**What the exercise asks**. Copy the passage about Lilia Cuntapay word for word from "Aside from Gallaga" to "devoured by it.".

**Extract provided**.
begin
Again it is best not to be carried away, and concentrate instead on the interviews of different show biz personalities who at one time or another have worked with Ms. Lilia, such that the grand old dame of Philippine horror is likened to Hollywood’s Kevin Bacon, who just about everyone has worked with on that side of the globe. What do you know, Bacon and Cuntapay worked together in Brokedown Palace of 19forgotten, that movie where the lead actress Claire Daines made some unsavory comments about the noble and ever-loyal city that almost elicited a diplomatic protest and boycott of Daines’ films.

Aside from Gallaga and Reyes, Kris Aquino and Dingdong Dantes are also interviewed and asked if they knew Ms. Lilia. The responses are at first amusing, as if they could hardly recall who she was, until the director refreshes their memory that yes, she’s the one they worked with, most recently in the A-graded Segunda Mano that had the old woman as a vagabond rummaging the garbage bin for the cursed designer bag, only to be devoured by it.
end
**Given entries**.
begin
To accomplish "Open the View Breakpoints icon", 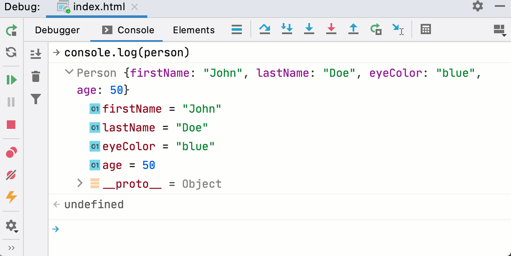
end
begin
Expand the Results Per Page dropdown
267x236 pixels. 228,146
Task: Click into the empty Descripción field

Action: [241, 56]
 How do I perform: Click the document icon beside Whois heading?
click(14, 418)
end
begin
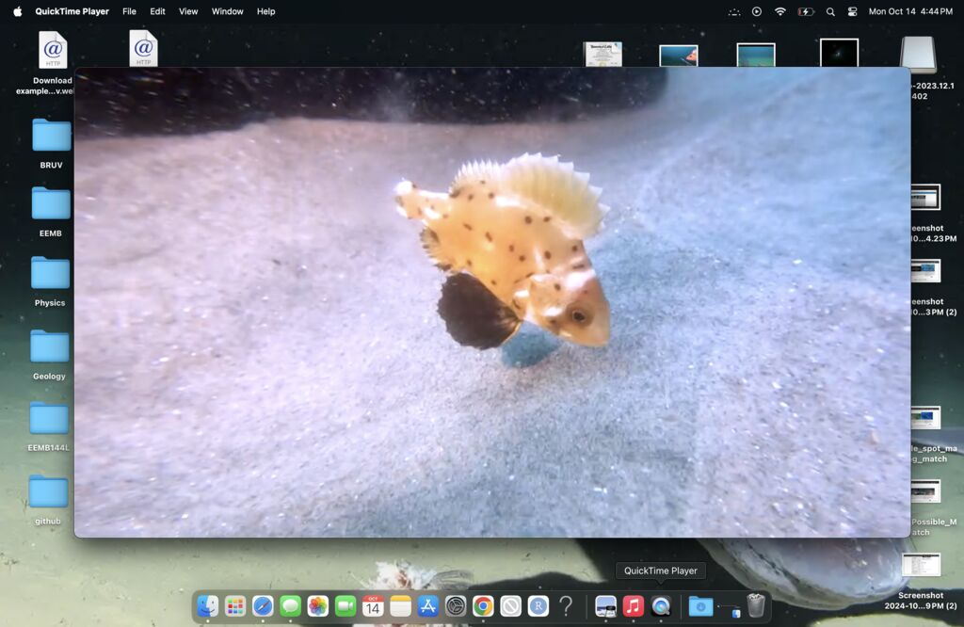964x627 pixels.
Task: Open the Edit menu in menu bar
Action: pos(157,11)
end
**Full output**.
Aside from Gallaga and Reyes, Kris Aquino and Dingdong Dantes are also interviewed and asked if they knew Ms. Lilia. The responses are at first amusing, as if they could hardly recall who she was, until the director refreshes their memory that yes, she’s the one they worked with, most recently in the A-graded Segunda Mano that had the old woman as a vagabond rummaging the garbage bin for the cursed designer bag, only to be devoured by it.